• **GEGEBENE AUFGABE**
Gib den Textausschnitt zur Debatte über das Postulat wortgetreu wieder, beginnend mit „Obwohl er sich“ und weiter bis einschließlich „massiv Geld einsparen.“.

• **TEXTAUSSCHNITT**
>>>>
Es besteht keine Notwendigkeit, neben den bestehenden Regelungen noch weitere Instrumente für die partnerschaftliche Zusammenarbeit einzurichten.
Obwohl er sich für die regierungsrätlichen Ausführungen bedankt, hält
Ruedi Brassel
an seinem Postulat fest.
Selbstverständlich werden Vorlagen auf Synergieeffekte und Partnerschaftsbedarf untersucht. Ein entsprechender Automatismus ist hingegen weit weniger selbstverständlich. So wurde bei der Behandlung des Justizzentrums erst in der landrätlichen Kommission die Frage gestellt, ob in Basel nicht Synergien zu nutzen wären, und siehe da: Das Baselbiet konnte am Ausschaffungsgefängnis in Basel partizipieren und dadurch massiv Geld einsparen.
Ein Automatismus, welcher zu einem Einbezug möglicher Partner in die Erarbeitung von Vorlagen führt, tut Not. Denn dabei ist die Chance, Synergien aufzuzeigen, am grössten. Diese Lücke sollte geschlossen werden; es entsteht dadurch kein nennenswerter administrativer Mehraufwand. So wie die Überprüfung von Vorlagen auf ihre Finanzwirksamkeit im Finanzhaushaltsgesetz verankert ist, müsste auch die Untersuchung der Partnerschaftsrelevanz in einem Dekret vorgegeben werden.
Das Postulat verlangt lediglich die Prüfung eines solchen Vorgehens; einen gleichlautenden Vorstoss hat der Basler Grosse Rat schon vor längerer Zeit überwiesen. Es stünde dem Baselbiet sehr gut an, diese Prüfung auch durchzuführen, statt nur zu sagen, die Basler sollen sich allein darum kümmern.
Rolf Richterich
gibt bekannt, dass die FDP-Fraktion die Überweisung des Postulats ablehnt. Grundsätzlich ist sie für die partnerschaftliche Zusammenarbeit und unterstützt sinnvolle partnerschaftliche Projekte. Ausserdem hat der Regierungsrat detailliert dokumentiert, dass und wie er Partnerschaft umzusetzen gedenkt. Das Postulat macht daher keinen Sinn.
<<<<
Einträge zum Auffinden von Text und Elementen
>>>>
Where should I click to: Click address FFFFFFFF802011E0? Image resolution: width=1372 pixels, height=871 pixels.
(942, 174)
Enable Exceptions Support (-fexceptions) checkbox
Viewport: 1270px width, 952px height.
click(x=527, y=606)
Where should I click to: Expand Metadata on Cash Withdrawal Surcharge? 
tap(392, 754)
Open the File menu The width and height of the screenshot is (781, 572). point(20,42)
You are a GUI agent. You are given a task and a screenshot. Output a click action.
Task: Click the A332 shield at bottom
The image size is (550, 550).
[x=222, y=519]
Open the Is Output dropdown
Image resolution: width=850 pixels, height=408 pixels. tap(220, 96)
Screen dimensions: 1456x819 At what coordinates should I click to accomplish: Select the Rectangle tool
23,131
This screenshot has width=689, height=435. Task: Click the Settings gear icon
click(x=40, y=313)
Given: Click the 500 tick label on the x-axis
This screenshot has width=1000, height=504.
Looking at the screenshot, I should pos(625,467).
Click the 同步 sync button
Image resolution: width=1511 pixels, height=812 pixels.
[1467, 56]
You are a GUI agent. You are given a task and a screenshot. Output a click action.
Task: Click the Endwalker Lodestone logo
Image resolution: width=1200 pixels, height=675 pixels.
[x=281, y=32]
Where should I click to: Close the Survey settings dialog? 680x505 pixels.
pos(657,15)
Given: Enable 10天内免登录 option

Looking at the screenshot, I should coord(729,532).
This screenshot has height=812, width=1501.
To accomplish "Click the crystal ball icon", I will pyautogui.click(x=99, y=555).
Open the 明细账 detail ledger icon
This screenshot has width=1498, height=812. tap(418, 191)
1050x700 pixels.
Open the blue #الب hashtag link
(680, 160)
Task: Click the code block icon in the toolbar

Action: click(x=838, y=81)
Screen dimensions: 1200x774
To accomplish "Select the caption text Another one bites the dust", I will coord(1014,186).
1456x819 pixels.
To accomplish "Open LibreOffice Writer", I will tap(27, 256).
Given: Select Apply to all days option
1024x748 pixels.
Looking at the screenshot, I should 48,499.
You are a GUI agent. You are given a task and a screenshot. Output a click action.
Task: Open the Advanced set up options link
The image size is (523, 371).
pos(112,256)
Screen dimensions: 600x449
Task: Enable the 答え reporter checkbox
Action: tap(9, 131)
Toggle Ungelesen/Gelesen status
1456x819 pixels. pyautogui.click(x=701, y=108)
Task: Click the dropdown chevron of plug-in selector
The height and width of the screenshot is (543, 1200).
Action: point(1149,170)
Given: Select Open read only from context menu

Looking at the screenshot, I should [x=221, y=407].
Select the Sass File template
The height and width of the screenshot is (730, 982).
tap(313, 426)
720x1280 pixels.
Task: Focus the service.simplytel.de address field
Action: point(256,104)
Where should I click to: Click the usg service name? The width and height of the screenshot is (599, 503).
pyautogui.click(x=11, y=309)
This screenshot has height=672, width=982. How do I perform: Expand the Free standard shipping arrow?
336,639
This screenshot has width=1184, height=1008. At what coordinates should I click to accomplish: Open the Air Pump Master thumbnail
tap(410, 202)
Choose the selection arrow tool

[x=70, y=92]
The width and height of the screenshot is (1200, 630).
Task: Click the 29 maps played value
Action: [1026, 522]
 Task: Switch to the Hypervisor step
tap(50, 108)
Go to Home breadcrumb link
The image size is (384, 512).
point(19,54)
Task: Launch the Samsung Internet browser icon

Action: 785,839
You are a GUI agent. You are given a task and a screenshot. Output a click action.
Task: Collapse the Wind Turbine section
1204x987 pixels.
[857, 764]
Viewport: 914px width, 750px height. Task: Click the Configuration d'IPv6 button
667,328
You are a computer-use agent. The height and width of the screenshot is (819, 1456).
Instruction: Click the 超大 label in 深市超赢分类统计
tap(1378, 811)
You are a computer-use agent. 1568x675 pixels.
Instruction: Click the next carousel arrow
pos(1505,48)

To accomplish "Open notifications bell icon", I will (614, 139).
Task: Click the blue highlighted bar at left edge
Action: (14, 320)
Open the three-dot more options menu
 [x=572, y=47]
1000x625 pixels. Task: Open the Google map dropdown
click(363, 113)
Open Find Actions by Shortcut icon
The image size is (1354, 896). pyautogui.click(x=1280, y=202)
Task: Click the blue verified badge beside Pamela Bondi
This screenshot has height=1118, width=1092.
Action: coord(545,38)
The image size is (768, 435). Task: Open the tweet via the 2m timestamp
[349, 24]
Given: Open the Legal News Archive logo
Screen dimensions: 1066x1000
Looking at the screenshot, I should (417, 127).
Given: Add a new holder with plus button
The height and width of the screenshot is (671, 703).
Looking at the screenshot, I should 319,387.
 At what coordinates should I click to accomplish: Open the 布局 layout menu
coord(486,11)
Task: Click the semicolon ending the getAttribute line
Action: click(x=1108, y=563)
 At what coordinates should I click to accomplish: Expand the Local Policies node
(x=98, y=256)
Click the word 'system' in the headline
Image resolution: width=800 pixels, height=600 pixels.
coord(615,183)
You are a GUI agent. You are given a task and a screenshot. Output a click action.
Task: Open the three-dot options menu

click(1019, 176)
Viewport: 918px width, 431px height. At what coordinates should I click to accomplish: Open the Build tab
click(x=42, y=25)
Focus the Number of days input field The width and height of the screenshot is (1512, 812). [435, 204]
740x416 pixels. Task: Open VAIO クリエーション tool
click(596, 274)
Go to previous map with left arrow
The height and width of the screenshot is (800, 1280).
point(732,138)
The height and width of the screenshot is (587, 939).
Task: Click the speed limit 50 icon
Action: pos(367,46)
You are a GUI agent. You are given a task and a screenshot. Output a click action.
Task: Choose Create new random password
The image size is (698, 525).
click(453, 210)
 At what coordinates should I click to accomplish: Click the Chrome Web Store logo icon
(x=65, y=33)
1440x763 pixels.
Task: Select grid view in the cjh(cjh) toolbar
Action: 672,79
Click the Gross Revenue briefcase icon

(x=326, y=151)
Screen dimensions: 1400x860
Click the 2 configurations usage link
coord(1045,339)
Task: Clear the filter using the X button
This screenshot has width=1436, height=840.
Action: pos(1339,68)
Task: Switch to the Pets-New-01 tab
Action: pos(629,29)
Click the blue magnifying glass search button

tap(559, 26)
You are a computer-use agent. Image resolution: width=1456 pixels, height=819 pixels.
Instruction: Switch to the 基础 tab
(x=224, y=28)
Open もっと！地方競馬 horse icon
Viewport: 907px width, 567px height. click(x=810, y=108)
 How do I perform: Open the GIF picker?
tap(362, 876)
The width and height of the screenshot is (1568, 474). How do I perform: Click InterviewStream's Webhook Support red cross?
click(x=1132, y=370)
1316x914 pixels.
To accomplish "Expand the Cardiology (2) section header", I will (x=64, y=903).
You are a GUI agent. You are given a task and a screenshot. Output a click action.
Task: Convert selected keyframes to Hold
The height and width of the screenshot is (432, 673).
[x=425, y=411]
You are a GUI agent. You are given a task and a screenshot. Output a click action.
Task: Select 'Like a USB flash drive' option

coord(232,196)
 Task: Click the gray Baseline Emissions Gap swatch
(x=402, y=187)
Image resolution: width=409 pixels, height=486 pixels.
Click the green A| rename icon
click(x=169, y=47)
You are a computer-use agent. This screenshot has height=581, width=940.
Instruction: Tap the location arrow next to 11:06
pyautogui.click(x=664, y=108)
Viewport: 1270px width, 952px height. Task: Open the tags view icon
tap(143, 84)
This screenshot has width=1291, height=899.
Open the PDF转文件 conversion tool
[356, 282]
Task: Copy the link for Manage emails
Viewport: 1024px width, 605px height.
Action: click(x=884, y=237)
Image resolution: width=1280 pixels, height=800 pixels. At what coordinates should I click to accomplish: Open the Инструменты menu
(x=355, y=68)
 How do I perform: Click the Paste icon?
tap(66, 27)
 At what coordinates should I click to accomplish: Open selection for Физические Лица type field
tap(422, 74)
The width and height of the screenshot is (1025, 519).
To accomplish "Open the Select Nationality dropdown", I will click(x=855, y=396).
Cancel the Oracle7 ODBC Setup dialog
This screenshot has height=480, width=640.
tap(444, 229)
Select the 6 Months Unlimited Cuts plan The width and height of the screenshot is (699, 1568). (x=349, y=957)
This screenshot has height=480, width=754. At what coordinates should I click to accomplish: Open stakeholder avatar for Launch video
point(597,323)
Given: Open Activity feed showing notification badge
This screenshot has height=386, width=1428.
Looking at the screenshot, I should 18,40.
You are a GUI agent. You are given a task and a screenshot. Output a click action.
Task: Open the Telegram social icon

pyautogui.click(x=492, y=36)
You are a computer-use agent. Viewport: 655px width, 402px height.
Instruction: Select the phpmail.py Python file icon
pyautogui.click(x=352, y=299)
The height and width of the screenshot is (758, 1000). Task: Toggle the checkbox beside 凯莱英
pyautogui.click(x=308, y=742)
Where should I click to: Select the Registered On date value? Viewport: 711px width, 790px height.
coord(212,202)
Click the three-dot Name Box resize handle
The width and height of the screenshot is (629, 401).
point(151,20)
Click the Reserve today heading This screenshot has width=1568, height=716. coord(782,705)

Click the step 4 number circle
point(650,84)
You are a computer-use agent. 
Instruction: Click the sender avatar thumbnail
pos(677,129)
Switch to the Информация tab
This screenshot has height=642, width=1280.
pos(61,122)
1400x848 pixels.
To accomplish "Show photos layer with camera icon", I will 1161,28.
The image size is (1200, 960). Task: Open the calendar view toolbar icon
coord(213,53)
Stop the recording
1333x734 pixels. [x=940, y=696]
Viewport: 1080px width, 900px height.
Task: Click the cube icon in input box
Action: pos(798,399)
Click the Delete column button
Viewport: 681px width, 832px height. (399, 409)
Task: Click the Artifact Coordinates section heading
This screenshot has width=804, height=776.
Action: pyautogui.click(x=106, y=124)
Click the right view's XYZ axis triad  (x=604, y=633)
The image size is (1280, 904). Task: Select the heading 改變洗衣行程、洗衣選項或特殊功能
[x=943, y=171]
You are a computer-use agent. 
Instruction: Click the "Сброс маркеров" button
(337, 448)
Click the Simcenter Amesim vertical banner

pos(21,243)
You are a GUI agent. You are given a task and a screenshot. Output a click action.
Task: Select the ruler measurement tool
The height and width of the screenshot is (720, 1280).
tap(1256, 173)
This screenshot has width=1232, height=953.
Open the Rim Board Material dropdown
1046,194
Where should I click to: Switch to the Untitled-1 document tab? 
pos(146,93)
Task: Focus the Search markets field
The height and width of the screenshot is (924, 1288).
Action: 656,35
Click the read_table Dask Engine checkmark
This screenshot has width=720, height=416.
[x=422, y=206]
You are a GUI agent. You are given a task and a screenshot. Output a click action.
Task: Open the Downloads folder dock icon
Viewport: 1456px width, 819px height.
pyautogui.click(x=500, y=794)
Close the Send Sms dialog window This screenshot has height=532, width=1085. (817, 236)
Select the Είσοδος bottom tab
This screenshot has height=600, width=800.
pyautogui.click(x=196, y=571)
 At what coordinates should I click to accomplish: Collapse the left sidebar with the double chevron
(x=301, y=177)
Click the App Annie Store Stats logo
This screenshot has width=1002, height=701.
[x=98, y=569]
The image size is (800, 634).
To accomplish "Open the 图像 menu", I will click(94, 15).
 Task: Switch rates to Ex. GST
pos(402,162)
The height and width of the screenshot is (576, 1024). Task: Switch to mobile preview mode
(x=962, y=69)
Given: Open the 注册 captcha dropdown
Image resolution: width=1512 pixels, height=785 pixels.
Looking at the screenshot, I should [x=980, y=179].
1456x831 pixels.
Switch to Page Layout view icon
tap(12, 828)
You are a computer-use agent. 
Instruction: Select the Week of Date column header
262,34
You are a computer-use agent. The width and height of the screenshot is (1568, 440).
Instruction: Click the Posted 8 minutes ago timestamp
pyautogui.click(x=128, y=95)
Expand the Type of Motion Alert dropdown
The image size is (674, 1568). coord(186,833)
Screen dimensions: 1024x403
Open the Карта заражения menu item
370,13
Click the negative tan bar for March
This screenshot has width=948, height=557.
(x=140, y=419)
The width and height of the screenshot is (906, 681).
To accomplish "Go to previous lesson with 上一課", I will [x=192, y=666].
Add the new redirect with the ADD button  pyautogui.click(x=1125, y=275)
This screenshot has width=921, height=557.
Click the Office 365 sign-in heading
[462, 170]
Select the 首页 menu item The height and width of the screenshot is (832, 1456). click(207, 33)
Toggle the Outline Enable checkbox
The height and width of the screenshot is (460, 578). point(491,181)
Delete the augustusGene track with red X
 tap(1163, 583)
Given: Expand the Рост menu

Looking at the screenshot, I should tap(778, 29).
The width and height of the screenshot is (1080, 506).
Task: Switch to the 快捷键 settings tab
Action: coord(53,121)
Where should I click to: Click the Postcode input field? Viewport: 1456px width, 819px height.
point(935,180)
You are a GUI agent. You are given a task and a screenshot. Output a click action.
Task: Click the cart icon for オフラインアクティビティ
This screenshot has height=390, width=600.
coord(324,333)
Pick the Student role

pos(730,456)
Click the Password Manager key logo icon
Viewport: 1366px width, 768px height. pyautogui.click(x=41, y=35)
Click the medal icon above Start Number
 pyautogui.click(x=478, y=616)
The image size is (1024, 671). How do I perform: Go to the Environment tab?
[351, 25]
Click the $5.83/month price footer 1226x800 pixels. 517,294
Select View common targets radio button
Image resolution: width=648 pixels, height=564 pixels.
<<<<
• **ERGEBNIS DER AUFGABE**
Obwohl er sich für die regierungsrätlichen Ausführungen bedankt, hält
Ruedi Brassel
an seinem Postulat fest.
Selbstverständlich werden Vorlagen auf Synergieeffekte und Partnerschaftsbedarf untersucht. Ein entsprechender Automatismus ist hingegen weit weniger selbstverständlich. So wurde bei der Behandlung des Justizzentrums erst in der landrätlichen Kommission die Frage gestellt, ob in Basel nicht Synergien zu nutzen wären, und siehe da: Das Baselbiet konnte am Ausschaffungsgefängnis in Basel partizipieren und dadurch massiv Geld einsparen.